Transcribe the material below verbatim, everything from the line containing "961x735 pixels. How" down to the line containing "click(50, 702)", leaving out the pictures.

▶ [Input records]

>> Start

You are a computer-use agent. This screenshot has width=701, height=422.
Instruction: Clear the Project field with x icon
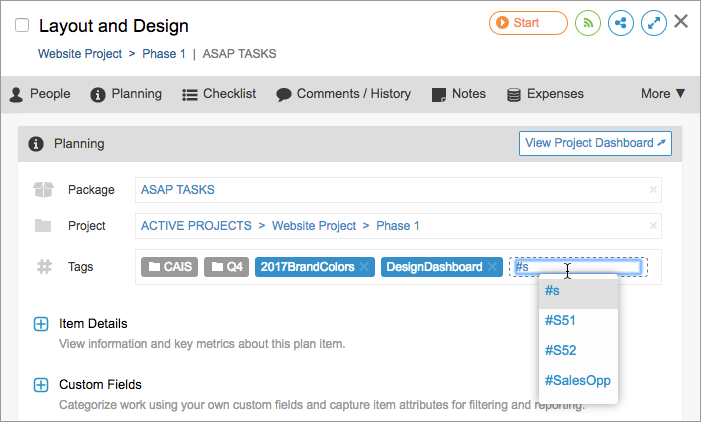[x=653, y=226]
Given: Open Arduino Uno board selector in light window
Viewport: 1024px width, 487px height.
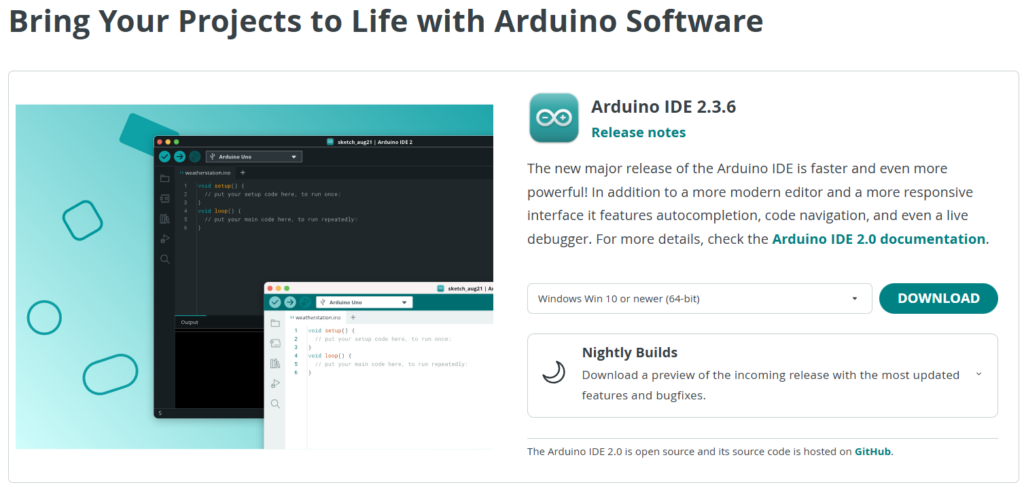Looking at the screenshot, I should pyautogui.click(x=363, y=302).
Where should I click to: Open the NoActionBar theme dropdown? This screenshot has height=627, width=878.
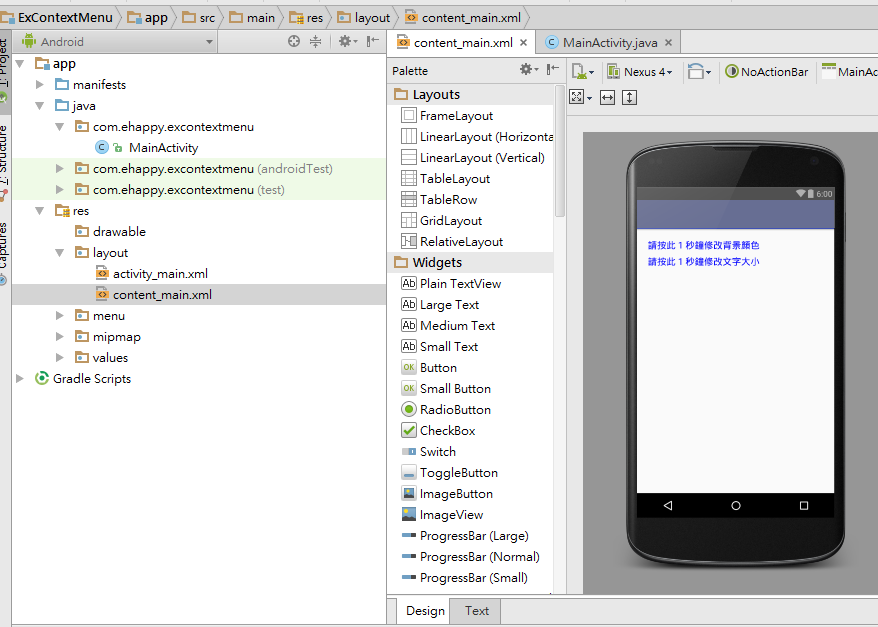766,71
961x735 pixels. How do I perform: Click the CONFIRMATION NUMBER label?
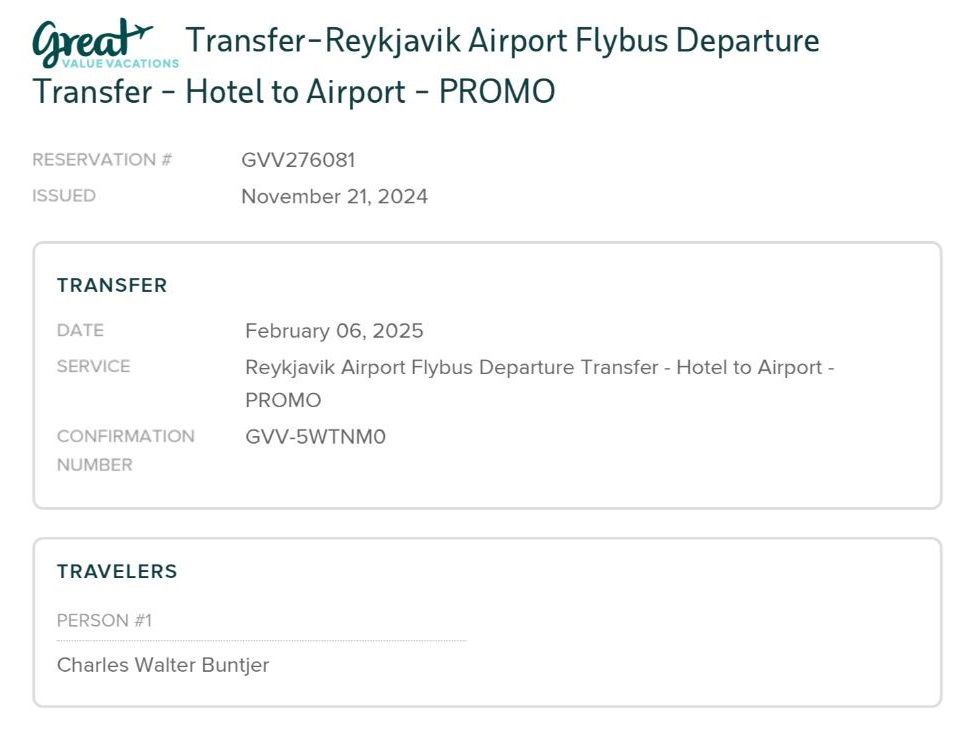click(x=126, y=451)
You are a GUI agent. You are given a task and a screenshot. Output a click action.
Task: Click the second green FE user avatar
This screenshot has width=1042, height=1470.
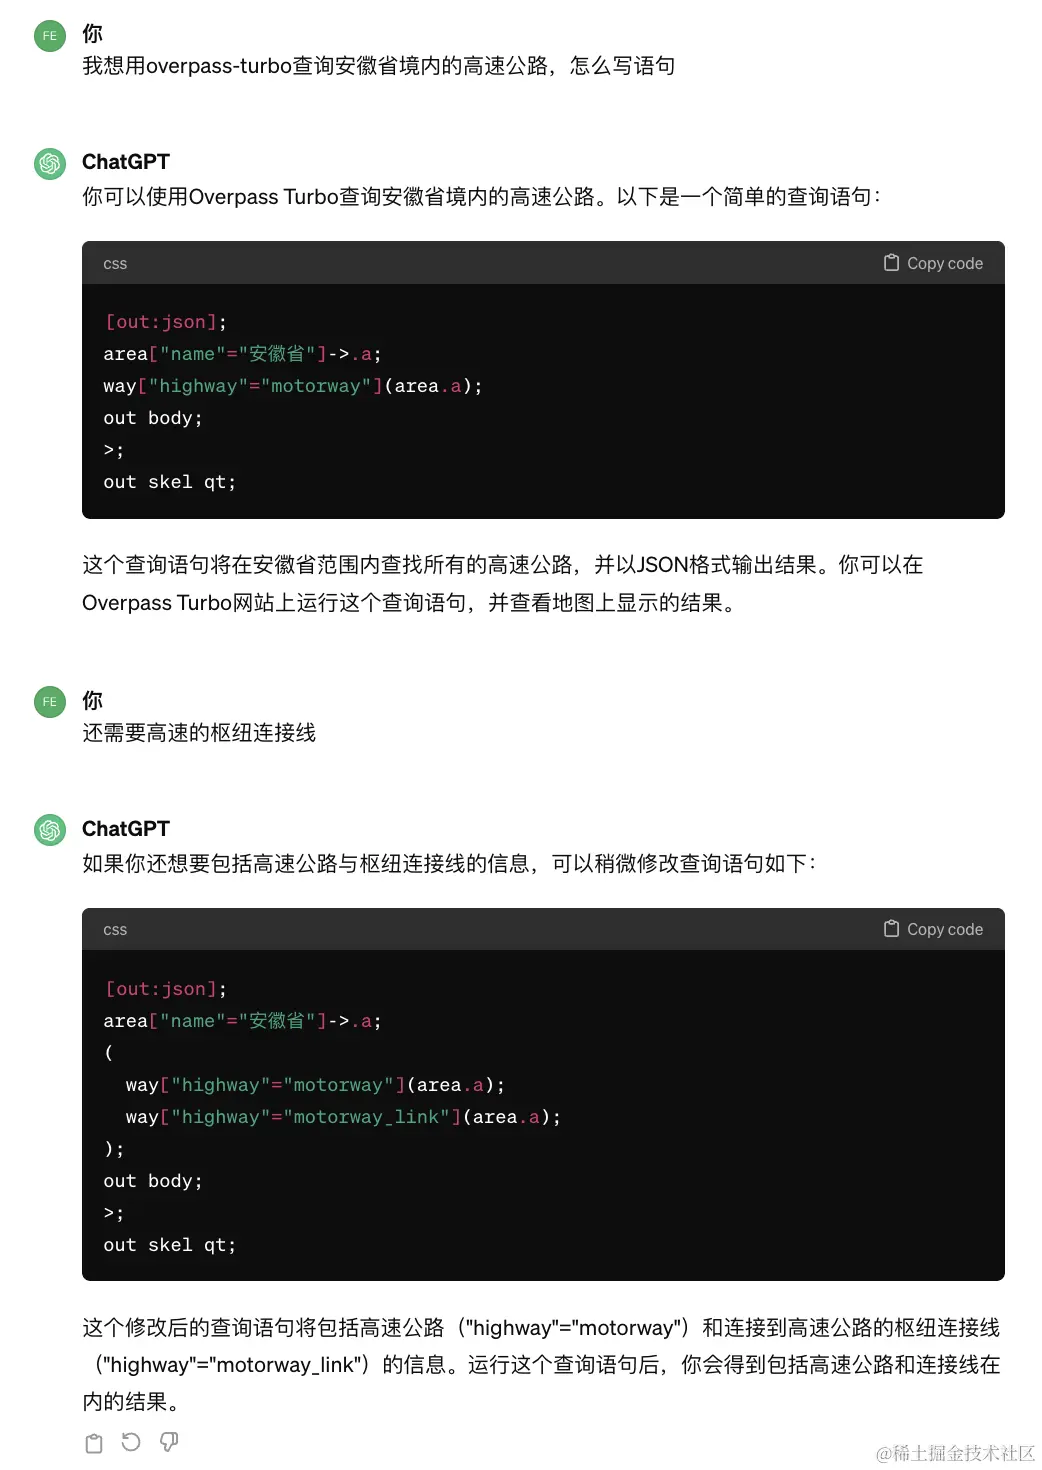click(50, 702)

>> End
>> Start

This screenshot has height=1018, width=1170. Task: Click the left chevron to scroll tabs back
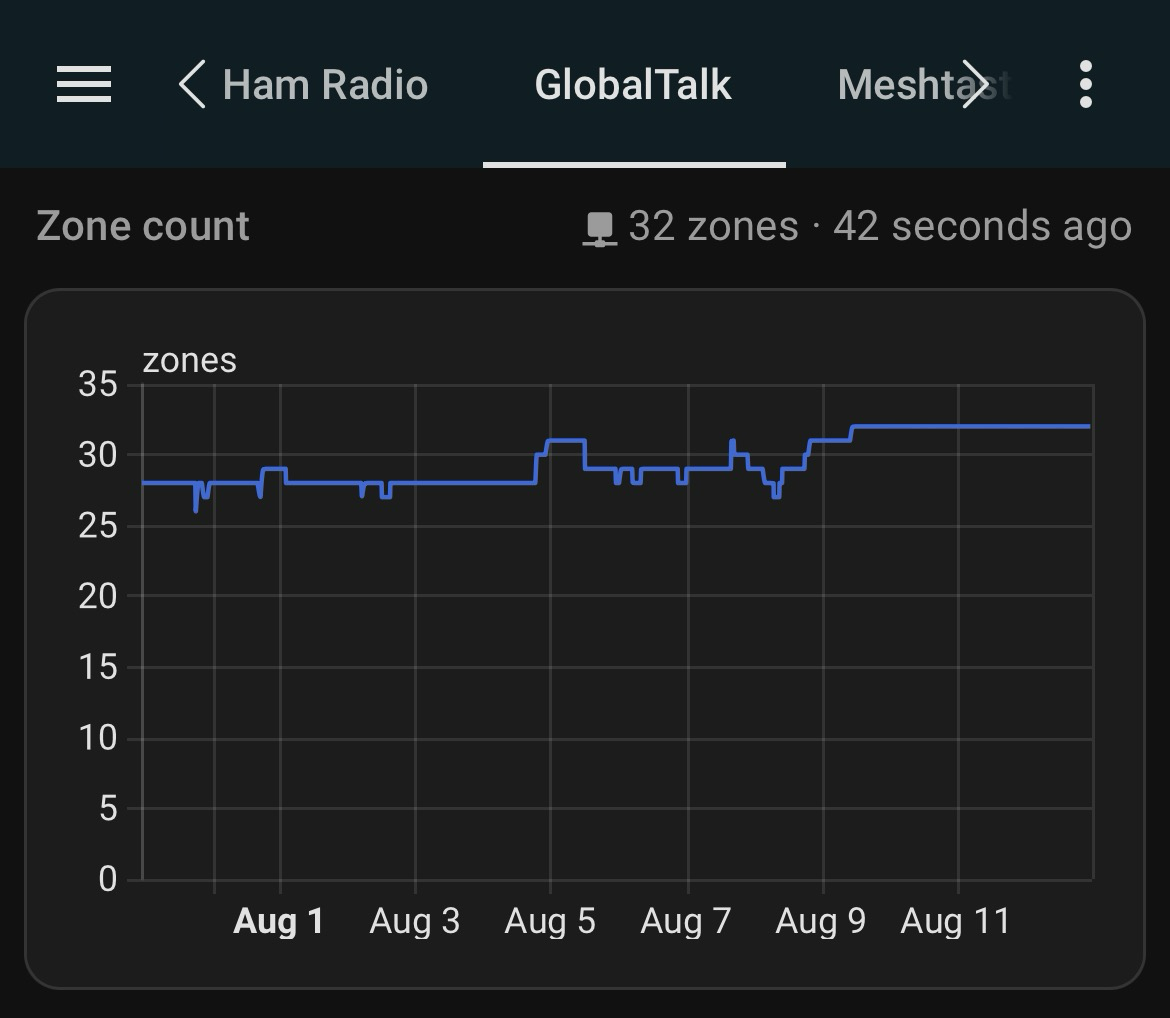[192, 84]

>> End

▶ [Result for this exercise]
961x735 pixels. How do I perform: Click the CONFIRMATION NUMBER label?
click(x=126, y=451)
You are a GUI agent. You are given a task and a screenshot. Output a click action.
Task: Click the second green FE user avatar
This screenshot has width=1042, height=1470.
click(50, 702)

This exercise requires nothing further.